The higher trend also is being seen across the country, with a national average of 35.8 percent, records show. The percentages by state ranged from 17.5 % in Utah to 55.9 % in Washington D.C.
"If you go back 35 years, less than 10 % of all births in Oklahoma were out of wedlock," DHS Director Howard Hendrick told the Commission on Human Services, which oversees DHS, on Tuesday.
The rising number of babies born to single mothers means that more children are at a greater risk of ending up in the state's foster-care system, Hendrick said.
He told commissioners at their monthly meeting that the development of new strategies to address the growth of out-of-wedlock births is among the agency's major issues.
Medicaid paid for the births of about 57 % of all babies born in Oklahoma last year, according to the Oklahoma Health Care Authority, the state's Medicaid agency.
Of the slightly more than 54,000 births in Oklahoma last year, 22,077 were to unmarried mothers, according to the Health Department.

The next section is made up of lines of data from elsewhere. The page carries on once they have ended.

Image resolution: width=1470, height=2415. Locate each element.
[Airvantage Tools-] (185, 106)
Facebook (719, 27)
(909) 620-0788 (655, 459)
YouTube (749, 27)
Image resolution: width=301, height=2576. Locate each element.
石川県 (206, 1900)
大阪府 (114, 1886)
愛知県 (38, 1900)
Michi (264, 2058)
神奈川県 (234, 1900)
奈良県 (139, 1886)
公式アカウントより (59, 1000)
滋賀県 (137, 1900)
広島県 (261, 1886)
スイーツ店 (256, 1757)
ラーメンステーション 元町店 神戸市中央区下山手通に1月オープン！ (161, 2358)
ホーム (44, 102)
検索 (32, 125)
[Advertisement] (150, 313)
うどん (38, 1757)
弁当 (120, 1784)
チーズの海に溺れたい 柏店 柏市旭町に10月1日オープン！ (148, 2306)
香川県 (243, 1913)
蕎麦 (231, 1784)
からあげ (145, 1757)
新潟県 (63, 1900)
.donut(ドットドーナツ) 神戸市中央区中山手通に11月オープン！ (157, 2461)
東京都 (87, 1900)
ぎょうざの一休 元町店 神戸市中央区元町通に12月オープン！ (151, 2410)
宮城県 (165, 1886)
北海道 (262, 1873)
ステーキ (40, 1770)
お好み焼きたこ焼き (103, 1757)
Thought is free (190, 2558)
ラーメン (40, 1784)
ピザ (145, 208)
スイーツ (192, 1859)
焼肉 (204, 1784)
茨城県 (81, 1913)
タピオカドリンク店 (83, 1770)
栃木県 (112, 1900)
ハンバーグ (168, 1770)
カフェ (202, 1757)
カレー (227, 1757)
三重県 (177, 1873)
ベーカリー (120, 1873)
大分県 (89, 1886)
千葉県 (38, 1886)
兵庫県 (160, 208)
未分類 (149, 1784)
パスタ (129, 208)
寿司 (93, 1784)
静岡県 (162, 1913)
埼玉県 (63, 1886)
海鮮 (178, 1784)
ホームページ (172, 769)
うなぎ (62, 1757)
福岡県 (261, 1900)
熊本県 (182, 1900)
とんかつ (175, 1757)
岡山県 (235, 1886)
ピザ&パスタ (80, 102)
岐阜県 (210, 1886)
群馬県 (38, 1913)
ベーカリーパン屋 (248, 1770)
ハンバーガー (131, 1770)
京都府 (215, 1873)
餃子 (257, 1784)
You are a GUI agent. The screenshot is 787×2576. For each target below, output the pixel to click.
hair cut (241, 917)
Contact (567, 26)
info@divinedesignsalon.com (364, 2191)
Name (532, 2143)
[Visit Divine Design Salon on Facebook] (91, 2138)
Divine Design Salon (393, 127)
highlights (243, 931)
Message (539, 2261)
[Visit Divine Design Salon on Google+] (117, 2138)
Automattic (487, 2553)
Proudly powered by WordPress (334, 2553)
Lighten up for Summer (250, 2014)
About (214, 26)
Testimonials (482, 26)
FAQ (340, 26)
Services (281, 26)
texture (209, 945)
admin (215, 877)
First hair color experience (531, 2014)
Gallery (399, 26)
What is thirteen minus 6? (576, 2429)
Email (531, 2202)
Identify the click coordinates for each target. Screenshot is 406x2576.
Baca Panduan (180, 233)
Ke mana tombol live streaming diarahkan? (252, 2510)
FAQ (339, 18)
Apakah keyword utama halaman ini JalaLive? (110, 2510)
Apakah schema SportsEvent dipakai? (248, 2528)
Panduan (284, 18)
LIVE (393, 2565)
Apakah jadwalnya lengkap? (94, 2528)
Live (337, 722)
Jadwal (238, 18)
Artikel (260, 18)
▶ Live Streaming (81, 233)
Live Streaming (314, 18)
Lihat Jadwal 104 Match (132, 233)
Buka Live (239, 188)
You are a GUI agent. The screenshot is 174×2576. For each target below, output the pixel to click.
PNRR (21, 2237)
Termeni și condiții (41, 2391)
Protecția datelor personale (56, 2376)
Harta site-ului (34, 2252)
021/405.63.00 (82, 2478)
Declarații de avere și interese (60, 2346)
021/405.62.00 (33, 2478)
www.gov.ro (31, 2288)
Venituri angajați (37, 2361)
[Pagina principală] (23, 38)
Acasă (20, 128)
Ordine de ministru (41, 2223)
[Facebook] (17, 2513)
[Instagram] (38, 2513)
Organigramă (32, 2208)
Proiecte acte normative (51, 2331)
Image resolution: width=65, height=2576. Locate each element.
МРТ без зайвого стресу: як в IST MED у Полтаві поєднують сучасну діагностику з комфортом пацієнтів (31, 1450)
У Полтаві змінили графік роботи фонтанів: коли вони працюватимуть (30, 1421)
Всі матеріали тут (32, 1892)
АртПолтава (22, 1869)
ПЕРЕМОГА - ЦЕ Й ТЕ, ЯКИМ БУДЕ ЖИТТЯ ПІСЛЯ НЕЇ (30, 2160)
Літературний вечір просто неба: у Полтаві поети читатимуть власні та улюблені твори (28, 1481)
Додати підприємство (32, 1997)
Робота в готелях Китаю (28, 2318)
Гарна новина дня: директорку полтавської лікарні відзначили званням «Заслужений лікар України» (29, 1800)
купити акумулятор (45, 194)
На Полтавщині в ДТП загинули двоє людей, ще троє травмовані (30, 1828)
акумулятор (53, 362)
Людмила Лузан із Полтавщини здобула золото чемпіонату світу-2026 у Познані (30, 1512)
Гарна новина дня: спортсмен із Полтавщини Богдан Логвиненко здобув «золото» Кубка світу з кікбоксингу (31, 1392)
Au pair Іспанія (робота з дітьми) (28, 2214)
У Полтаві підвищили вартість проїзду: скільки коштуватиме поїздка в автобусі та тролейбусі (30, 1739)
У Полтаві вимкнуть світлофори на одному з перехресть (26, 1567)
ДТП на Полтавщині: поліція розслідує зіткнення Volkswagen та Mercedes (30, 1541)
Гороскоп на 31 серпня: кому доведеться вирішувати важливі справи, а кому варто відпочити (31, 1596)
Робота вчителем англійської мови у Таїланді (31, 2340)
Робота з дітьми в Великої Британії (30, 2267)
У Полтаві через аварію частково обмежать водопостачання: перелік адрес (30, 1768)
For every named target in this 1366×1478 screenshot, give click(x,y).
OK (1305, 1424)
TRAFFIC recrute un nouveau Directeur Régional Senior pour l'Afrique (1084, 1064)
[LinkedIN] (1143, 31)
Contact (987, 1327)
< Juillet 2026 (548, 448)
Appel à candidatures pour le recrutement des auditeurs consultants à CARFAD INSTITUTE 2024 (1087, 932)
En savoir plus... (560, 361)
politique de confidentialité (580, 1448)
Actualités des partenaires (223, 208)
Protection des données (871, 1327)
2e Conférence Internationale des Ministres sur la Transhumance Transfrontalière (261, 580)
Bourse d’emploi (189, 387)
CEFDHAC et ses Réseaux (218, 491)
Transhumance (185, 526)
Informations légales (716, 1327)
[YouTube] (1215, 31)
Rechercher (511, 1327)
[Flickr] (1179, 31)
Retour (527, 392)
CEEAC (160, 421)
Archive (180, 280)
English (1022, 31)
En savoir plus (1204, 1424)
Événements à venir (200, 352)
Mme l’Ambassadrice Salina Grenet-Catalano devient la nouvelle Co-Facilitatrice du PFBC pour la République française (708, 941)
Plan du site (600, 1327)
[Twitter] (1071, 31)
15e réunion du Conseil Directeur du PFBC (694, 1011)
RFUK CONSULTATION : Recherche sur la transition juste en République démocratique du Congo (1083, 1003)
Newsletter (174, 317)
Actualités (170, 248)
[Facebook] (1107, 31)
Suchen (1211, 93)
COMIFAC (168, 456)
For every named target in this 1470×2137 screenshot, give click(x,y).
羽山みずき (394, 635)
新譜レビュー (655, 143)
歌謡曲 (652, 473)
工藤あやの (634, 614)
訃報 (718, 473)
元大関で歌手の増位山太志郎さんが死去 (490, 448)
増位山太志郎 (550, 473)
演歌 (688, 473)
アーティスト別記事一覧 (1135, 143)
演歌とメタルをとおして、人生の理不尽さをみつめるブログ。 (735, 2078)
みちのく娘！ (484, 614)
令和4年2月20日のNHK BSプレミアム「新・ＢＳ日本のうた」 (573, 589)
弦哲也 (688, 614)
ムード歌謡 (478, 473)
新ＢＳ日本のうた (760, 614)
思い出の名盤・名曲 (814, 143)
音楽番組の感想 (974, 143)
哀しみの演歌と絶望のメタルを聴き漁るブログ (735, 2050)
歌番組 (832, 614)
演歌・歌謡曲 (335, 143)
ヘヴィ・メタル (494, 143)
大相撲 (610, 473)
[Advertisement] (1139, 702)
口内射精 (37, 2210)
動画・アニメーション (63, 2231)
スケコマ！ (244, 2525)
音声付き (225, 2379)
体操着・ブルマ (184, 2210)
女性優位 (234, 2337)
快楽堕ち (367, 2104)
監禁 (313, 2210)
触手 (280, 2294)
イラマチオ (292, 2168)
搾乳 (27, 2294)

About 39 % of births in 2005 were to unmarried moms.
Nationally, 37 % of births are to unwed mother, Hendrick said.
"We're a little bit above average," he said.
A national study indicates that in 20 % of out-of-wedlock births, the child has been abandoned by the father before birth, Hendrick said. Of the remaining 80 %, half involve co-habitating couples and 50 % do not.
While 88 percent of the unwed couples indicated they had a 50-50 chance of marrying, a year later only 9 % of those will be married, he said. By the time their children are 4 or 5 years old, only 20 % of the couples will still be together, he said.
Single-parent families frequently live in poverty and have a greater need for a variety of DHS assistance, including food stamps, child care, Medicaid and foster care, Hendrick said.
A new program called FamilyStart involves DHS workers going to the Children's Hospital at OU Medical Center in Oklahoma City, where many Medicaid-funded births occur, and establishing relationships with unwed mothers and unstable families as soon as babies are born, Hendrick said.
Workers in those programs told commissioners one of their major goals is to relieve financial stressors on parents in hopes of keeping them together for the benefit of their children.
More than 800 families have received support through the program so far, according to DHS.